━━━ Trecho selecionado ━━━

Vitaminas e o Câncer – Entenda o papel das vitaminas no tratamento das doenças.

As vitaminas têm uma popularidade enorme, e muitas pessoas acreditam que elas podem prevenir ou curar várias doenças, como o câncer. Infelizmente, isso não é verdade.

A crença de que vitaminas em geral têm algum poder terapêutico ganhou muita força com base nas ideias de um grande cientista norte-americano, Linus Pauling, ganhador de 2 prêmios Nobel (de Química e da Paz). Embora sua contribuição para a bioquímica tenha sido enorme no início da sua carreira, ele foi duramente criticado no final da vida por suas ideias não comprovadas cientificamente sobre a medicina ortomolecular (do qual é o inventor) e o uso da vitamina C, em particular. Ele mesmo usava 3 gramas de vitamina C diariamente, mas faleceu de câncer de próstata aos 93 anos. É impossível dizer se o uso da vitamina atrasou o aparecimento da doença, mas evidências científicas atuais muito bem fundamentadas sugerem que o uso da vitamina não teve nenhum papel na prevenção do câncer.

Mas, o que são vitaminas, aliás? Bem, as únicas características que todas têm em comum é que elas não podem ser sintetizadas pelo organismo (exceto a vitamina D), estão presentes na dieta e são fundamentais para que algumas reações químicas aconteçam no organismo (em termos técnicos, elas catalisam reações enzimáticas, além de outras funções). Mas por que será que elas têm esta aura tão poderosa?

Uma explicação plausível é que, quando algumas vitaminas são fornecidas àqueles que têm uma deficiência severa e sintomas graves, a maioria dos sintomas desaparece quase que num passe de mágica. Por exemplo, a deficiência da vitamina B12 pode levar à anemia, alterações da sensibilidade (formigamento) e da força dos membros, e até confusão mental. Depois de poucos dias de reposição, boa parte dos sintomas regride, e tudo pode voltar ao normal.

━━━ Amostra dos dados ━━━

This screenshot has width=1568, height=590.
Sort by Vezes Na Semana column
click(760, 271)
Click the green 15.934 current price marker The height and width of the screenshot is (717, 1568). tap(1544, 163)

━━━

Tarefas a cumprir>
A – Reproduza literalmente o trecho do texto sobre vitaminas e câncer que vai de "Vitaminas e o" até "não é verdade.", incluindo essas palavras.
B – Reescreva em forma de lista, com os fatos principais, o parágrafo do texto sobre vitaminas e câncer que começa com "A crença de que vitaminas".

Respostas por tarefa>
A –
Vitaminas e o Câncer – Entenda o papel das vitaminas no tratamento das doenças.

As vitaminas têm uma popularidade enorme, e muitas pessoas acreditam que elas podem prevenir ou curar várias doenças, como o câncer. Infelizmente, isso não é verdade.

B –
- A crença no poder terapêutico das vitaminas ganhou força com as ideias de Linus Pauling, cientista norte-americano ganhador de dois prêmios Nobel (Química e Paz).
- Ele contribuiu muito para a bioquímica no início da carreira.
- No fim da vida, foi duramente criticado por ideias sem comprovação científica sobre a medicina ortomolecular, que ele inventou, e sobre o uso da vitamina C.
- Tomava 3 gramas de vitamina C por dia e morreu de câncer de próstata aos 93 anos.
- Não é possível dizer se a vitamina atrasou a doença, mas evidências científicas atuais bem fundamentadas sugerem que ela não teve papel na prevenção do câncer.